- [O que fazer]
Reproduza sem nenhuma alteração todas as linhas do material a seguir.
==============================
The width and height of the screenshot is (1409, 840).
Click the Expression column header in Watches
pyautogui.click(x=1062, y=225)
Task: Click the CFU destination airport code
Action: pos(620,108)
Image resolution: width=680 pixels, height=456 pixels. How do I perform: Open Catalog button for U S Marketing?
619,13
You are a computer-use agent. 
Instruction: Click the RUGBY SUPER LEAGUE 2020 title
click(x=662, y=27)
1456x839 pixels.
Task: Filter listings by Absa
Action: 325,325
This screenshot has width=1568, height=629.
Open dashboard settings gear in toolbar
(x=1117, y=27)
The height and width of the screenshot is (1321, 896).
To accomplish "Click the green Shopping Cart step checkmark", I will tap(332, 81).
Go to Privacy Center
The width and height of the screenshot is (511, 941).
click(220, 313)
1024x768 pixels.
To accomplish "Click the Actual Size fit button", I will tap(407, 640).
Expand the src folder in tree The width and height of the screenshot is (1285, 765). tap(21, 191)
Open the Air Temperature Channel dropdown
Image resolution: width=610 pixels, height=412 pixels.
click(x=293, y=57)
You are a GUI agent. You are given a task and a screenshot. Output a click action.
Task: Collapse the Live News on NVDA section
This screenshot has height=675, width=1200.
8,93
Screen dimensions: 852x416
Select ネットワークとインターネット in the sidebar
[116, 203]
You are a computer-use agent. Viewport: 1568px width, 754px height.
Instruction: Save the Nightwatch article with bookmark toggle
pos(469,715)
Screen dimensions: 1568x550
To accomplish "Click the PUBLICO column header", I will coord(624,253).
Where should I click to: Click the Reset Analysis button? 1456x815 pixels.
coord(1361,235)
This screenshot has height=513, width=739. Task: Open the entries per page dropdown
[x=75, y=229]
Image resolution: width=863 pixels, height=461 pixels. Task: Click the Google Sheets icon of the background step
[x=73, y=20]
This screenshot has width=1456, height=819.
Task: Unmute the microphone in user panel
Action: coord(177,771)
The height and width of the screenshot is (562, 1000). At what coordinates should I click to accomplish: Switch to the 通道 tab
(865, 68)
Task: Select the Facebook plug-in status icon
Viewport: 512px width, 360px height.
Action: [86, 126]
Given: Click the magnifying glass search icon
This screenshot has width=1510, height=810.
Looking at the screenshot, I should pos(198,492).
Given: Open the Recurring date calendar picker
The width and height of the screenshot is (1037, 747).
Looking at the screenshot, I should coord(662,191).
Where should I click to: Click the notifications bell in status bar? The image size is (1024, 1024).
==============================
- [Solução a seguir]
The width and height of the screenshot is (1409, 840).
Click the Expression column header in Watches
pyautogui.click(x=1062, y=225)
Task: Click the CFU destination airport code
Action: pos(620,108)
Image resolution: width=680 pixels, height=456 pixels. How do I perform: Open Catalog button for U S Marketing?
619,13
You are a computer-use agent. 
Instruction: Click the RUGBY SUPER LEAGUE 2020 title
click(x=662, y=27)
1456x839 pixels.
Task: Filter listings by Absa
Action: 325,325
This screenshot has width=1568, height=629.
Open dashboard settings gear in toolbar
(x=1117, y=27)
The height and width of the screenshot is (1321, 896).
To accomplish "Click the green Shopping Cart step checkmark", I will tap(332, 81).
Go to Privacy Center
The width and height of the screenshot is (511, 941).
click(220, 313)
1024x768 pixels.
To accomplish "Click the Actual Size fit button", I will tap(407, 640).
Expand the src folder in tree The width and height of the screenshot is (1285, 765). tap(21, 191)
Open the Air Temperature Channel dropdown
Image resolution: width=610 pixels, height=412 pixels.
click(x=293, y=57)
You are a GUI agent. You are given a task and a screenshot. Output a click action.
Task: Collapse the Live News on NVDA section
This screenshot has height=675, width=1200.
8,93
Screen dimensions: 852x416
Select ネットワークとインターネット in the sidebar
[116, 203]
You are a computer-use agent. Viewport: 1568px width, 754px height.
Instruction: Save the Nightwatch article with bookmark toggle
pos(469,715)
Screen dimensions: 1568x550
To accomplish "Click the PUBLICO column header", I will coord(624,253).
Where should I click to: Click the Reset Analysis button? 1456x815 pixels.
coord(1361,235)
This screenshot has height=513, width=739. Task: Open the entries per page dropdown
[x=75, y=229]
Image resolution: width=863 pixels, height=461 pixels. Task: Click the Google Sheets icon of the background step
[x=73, y=20]
This screenshot has width=1456, height=819.
Task: Unmute the microphone in user panel
Action: coord(177,771)
The height and width of the screenshot is (562, 1000). At what coordinates should I click to accomplish: Switch to the 通道 tab
(865, 68)
Task: Select the Facebook plug-in status icon
Viewport: 512px width, 360px height.
Action: [86, 126]
Given: Click the magnifying glass search icon
This screenshot has width=1510, height=810.
Looking at the screenshot, I should pos(198,492).
Given: Open the Recurring date calendar picker
The width and height of the screenshot is (1037, 747).
Looking at the screenshot, I should coord(662,191).
Where should I click to: Click the notifications bell in status bar? The image size is (1024, 1024).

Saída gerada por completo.